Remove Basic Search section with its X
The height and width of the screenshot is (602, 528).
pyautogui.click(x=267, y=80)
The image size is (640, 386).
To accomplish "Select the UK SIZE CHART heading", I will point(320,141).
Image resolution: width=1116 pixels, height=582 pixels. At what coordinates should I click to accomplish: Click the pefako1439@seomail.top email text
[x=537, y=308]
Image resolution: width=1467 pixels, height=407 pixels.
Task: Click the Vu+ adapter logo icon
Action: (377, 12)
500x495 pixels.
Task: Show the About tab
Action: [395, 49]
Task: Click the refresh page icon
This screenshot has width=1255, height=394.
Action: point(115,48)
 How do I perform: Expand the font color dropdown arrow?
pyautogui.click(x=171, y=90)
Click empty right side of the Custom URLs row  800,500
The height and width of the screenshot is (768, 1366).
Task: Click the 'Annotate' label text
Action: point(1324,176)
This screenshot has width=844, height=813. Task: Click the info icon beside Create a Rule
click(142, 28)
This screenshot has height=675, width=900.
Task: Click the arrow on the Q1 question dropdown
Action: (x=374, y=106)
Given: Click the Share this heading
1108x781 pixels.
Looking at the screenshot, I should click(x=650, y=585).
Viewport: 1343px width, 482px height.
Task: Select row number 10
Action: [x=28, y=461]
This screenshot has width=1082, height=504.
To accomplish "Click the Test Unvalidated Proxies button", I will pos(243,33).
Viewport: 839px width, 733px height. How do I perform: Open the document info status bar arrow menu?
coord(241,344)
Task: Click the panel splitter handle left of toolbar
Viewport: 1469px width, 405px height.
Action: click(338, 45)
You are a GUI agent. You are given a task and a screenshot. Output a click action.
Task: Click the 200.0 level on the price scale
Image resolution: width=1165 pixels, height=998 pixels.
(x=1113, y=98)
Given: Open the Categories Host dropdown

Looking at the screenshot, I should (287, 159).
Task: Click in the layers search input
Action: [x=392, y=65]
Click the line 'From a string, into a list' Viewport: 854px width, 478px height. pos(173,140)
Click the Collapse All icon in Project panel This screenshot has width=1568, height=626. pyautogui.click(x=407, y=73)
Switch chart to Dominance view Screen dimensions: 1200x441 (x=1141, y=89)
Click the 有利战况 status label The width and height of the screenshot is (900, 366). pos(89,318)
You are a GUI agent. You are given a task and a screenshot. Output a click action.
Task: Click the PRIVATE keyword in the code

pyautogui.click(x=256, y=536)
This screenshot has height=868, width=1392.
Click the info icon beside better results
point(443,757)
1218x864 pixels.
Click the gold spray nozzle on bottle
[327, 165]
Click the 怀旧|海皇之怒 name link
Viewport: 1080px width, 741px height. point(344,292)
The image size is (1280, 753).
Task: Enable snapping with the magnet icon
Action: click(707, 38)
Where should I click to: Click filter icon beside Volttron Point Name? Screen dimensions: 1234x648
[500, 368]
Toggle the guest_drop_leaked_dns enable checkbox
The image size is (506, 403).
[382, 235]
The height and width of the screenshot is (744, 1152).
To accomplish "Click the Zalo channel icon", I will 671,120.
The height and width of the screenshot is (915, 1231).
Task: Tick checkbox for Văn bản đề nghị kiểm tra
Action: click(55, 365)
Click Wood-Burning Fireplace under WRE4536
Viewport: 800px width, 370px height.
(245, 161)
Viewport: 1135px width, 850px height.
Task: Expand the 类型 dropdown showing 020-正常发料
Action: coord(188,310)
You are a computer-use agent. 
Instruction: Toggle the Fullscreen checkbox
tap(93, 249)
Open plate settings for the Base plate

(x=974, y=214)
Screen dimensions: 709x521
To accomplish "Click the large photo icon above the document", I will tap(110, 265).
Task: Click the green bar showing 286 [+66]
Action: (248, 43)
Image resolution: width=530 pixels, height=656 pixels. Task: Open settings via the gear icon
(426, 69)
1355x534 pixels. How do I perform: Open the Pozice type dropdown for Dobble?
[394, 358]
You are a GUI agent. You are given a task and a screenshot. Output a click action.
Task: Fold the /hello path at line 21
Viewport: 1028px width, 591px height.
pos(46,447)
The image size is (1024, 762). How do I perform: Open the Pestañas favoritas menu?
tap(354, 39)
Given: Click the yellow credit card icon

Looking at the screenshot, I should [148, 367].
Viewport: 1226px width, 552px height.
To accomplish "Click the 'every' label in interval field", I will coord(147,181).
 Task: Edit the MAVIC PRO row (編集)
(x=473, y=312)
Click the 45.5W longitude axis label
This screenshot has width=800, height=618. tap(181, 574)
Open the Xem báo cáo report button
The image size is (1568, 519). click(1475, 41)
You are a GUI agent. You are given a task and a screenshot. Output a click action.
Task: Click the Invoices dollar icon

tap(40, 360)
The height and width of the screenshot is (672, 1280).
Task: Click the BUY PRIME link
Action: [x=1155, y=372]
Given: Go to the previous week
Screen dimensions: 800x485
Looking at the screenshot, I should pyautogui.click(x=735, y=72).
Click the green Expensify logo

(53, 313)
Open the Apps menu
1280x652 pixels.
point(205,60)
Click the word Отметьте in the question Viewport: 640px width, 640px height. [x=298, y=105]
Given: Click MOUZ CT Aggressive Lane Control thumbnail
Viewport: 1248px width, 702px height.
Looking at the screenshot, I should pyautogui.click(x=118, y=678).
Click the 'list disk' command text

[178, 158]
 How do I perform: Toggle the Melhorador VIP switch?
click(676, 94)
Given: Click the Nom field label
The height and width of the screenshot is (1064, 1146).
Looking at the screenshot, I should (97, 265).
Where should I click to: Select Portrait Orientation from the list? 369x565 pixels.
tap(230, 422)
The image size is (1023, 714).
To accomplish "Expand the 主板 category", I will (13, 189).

——————————

> Exercise description
Since only part of the listing is wanted, copy exactly the lines from the one holding "This screenshot has width=844, height=813." to the one holding "Given: Click the Share this heading", both included.

> Response to this exercise
This screenshot has width=844, height=813. Task: Click the info icon beside Create a Rule
click(142, 28)
This screenshot has height=675, width=900.
Task: Click the arrow on the Q1 question dropdown
Action: (x=374, y=106)
Given: Click the Share this heading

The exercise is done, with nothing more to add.